■ TEXTAUSZUG:
EU-Beschwerde gegen Naturversuch bereits in Brüssel

Klar ist aus Sicht des Umweltdachverbands aber auch eines: «Das letzte Wort ist in dieser Sache ohnehin nicht gesprochen. Aus unserer Sicht wird hier europäisches Umweltrecht missachtet, denn ohne UVP-Verfahren und ordnungsgemäße Naturverträglichkeitsprüfung kann man den Naturversuch nicht durchpeitschen. Die entsprechende Beschwerde des Umweltdachverbandes liegt der EU bereits zur Überprüfung vor. Wir gehen davon aus, dass die EU-Kommission in diesem Fall klar ein Vertragsverletzungsverfahren gegen Österreich anstrengt. Somit ist in der Causa Naturversuch noch lange nicht das letzte Wort gesprochen«, so Heilingbrunner abschließend.



Auch die Grüne Umweltsprecherin Dr. Helga Krismer ist schockiert, denn die letzte parlamentarische Anfrage von ihr hätte LR Pernkopf zum Umdenken bewegen müssen. "Keine Ahnung welche schlechten Einflüsterer LR Pernkopf in der Angelegenheit rund ums Projekt der via donau östlich von Wien hat! Es waren jedenfalls keine, die den Naturschutz hoch halten. " Krismer und setzt noch nach: "Die NaturschützerInnen fühlen sich durch das O.k. des Landesrats zum via donau-Projekt erneut in ihren Befürchtungen bestätigt und geben den Kampf noch lange nicht auf!"


Damit hat der verantwortliche Landesrat klar den Pfad der Rechtskonformität verlassen, meint die Umweltorganisation VIRUS. Sprecher Wolfgang Rehm: "Das Projekt ist ganz klar das erste Baulos des Flussbaulichen Gesamtprojekts, die via donau hat vorsätzlich die UVP-Pflicht zu umgehen versucht und wurde nun auch von einer Änderung der Rechtslage eingeholt. Das Projekt wäre aktuell bereits aus zwei Gründen einer Umweltverträglichkeitsprüfung zu unterziehen, das aktuelle Feststellungsverfahren kann bei einer gesetzeskonformen Vorgangsweise nicht eine Woche nach Antragsstellung wieder abgewürgt werden, es gibt auch ganz klare Judikatur, dass kein Schutz gegen Änderung der Rechtslage besteht".

■ AUFGABEN:
(1) Welcher Umweltorganisation gehört Sprecher Wolfgang Rehm laut dem Textauszug an?
(2) Gib einen Abschnitt aus dem Textauszug wortgetreu wieder. Setze bei den Worten „EU-Beschwerde gegen Naturversuch“ ein und höre nach „so Heilingbrunner abschließend.“ auf.
(3) Übersetze diesen Satz aus dem Textauszug ins Englische: „Die entsprechende Beschwerde des Umweltdachverbandes liegt der EU bereits zur Überprüfung vor.“

■ ERFASSTE DATEN:
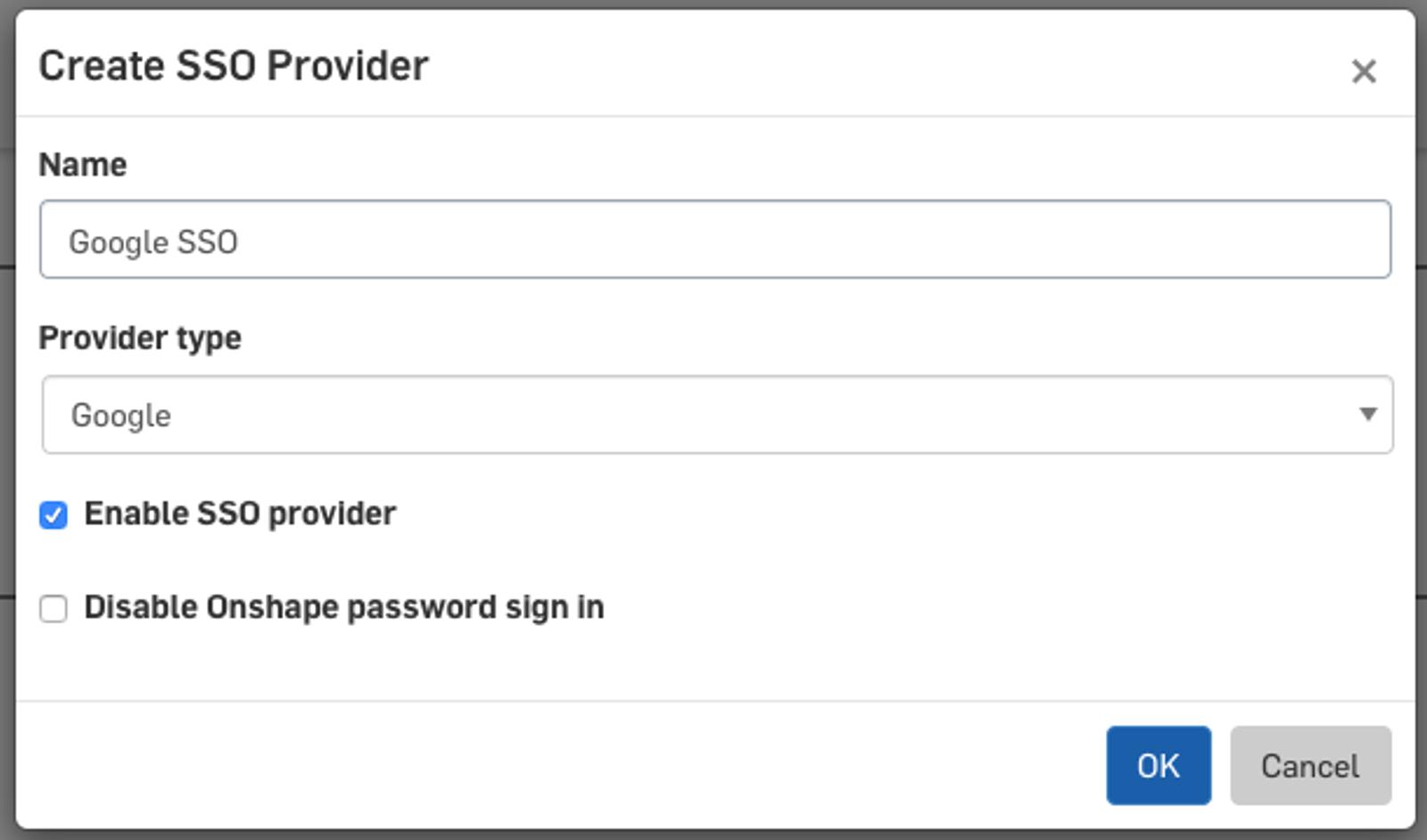Click the "Name" field label
Viewport: 1427px width, 840px height.
point(82,165)
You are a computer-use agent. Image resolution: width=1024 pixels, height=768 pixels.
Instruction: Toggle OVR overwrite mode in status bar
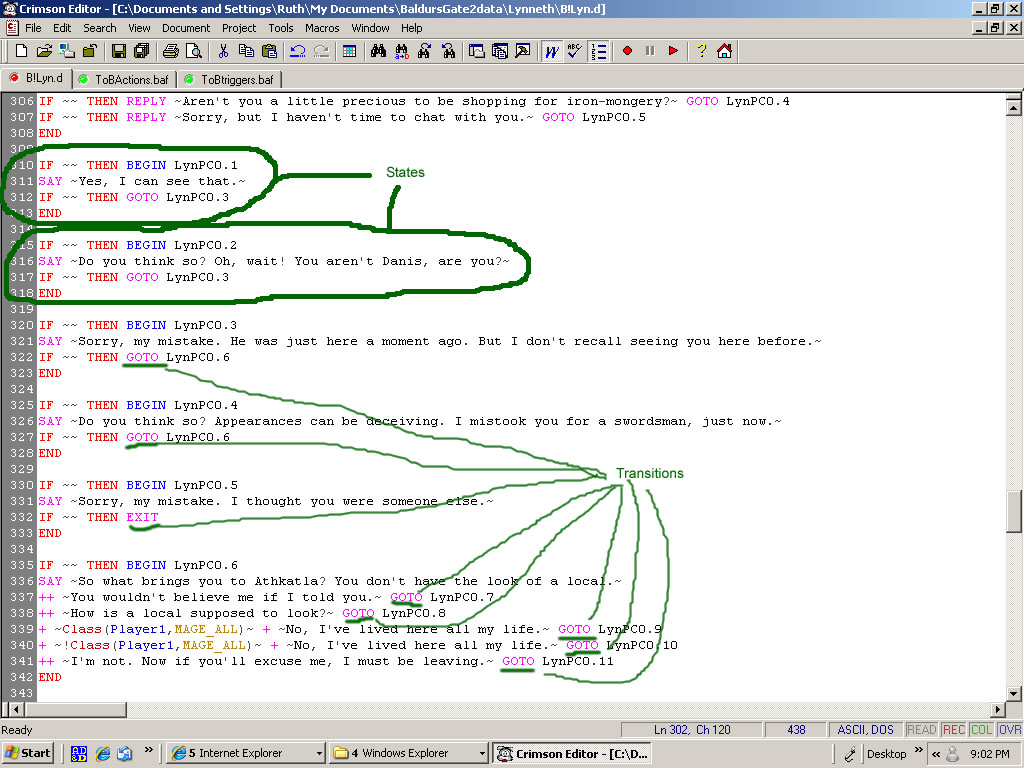click(x=1009, y=730)
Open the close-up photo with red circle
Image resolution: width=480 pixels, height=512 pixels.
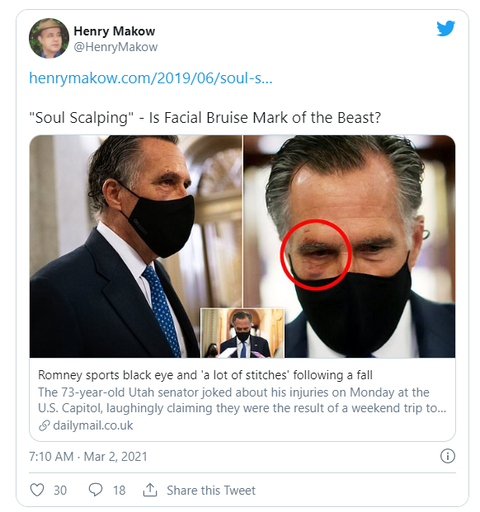point(349,246)

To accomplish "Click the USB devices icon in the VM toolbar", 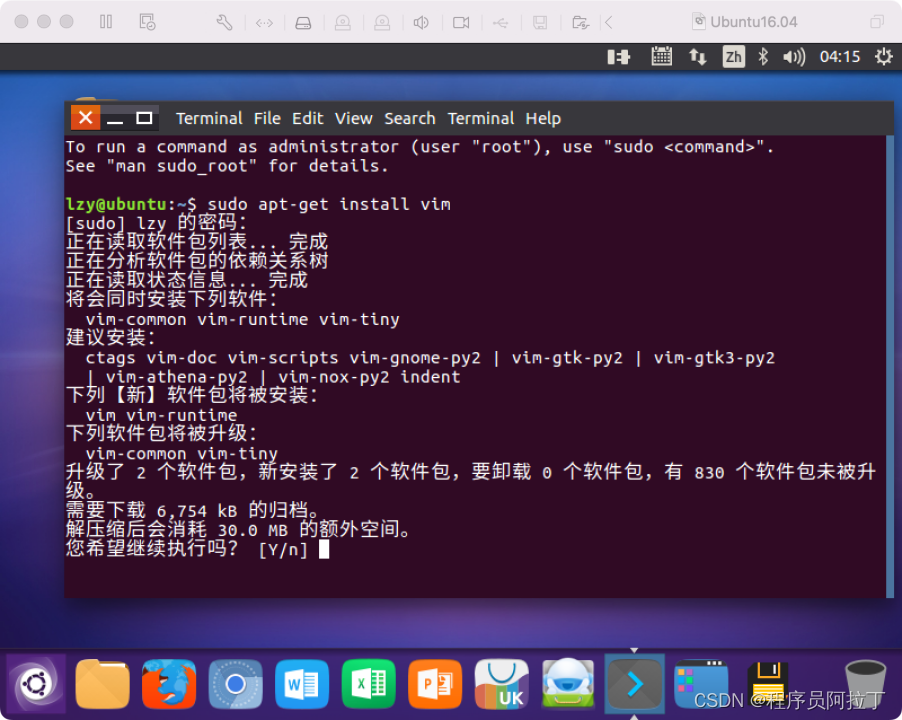I will [500, 21].
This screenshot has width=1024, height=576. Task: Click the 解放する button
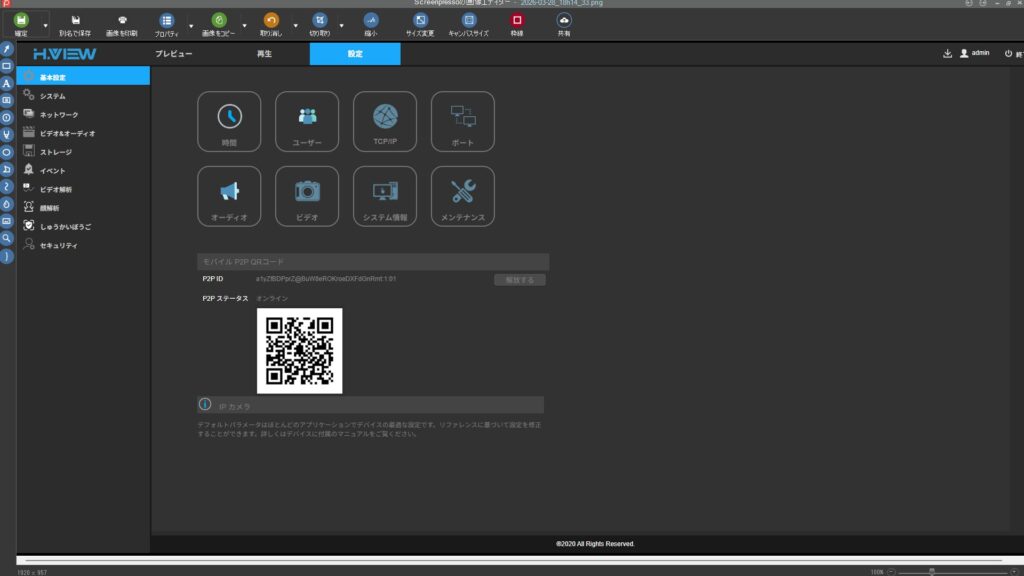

■ LÖSUNGEN:
(1) Der Umweltorganisation VIRUS.

(2)
EU-Beschwerde gegen Naturversuch bereits in Brüssel

Klar ist aus Sicht des Umweltdachverbands aber auch eines: «Das letzte Wort ist in dieser Sache ohnehin nicht gesprochen. Aus unserer Sicht wird hier europäisches Umweltrecht missachtet, denn ohne UVP-Verfahren und ordnungsgemäße Naturverträglichkeitsprüfung kann man den Naturversuch nicht durchpeitschen. Die entsprechende Beschwerde des Umweltdachverbandes liegt der EU bereits zur Überprüfung vor. Wir gehen davon aus, dass die EU-Kommission in diesem Fall klar ein Vertragsverletzungsverfahren gegen Österreich anstrengt. Somit ist in der Causa Naturversuch noch lange nicht das letzte Wort gesprochen«, so Heilingbrunner abschließend.

(3) The corresponding complaint from the environmental umbrella organization is already before the EU for review.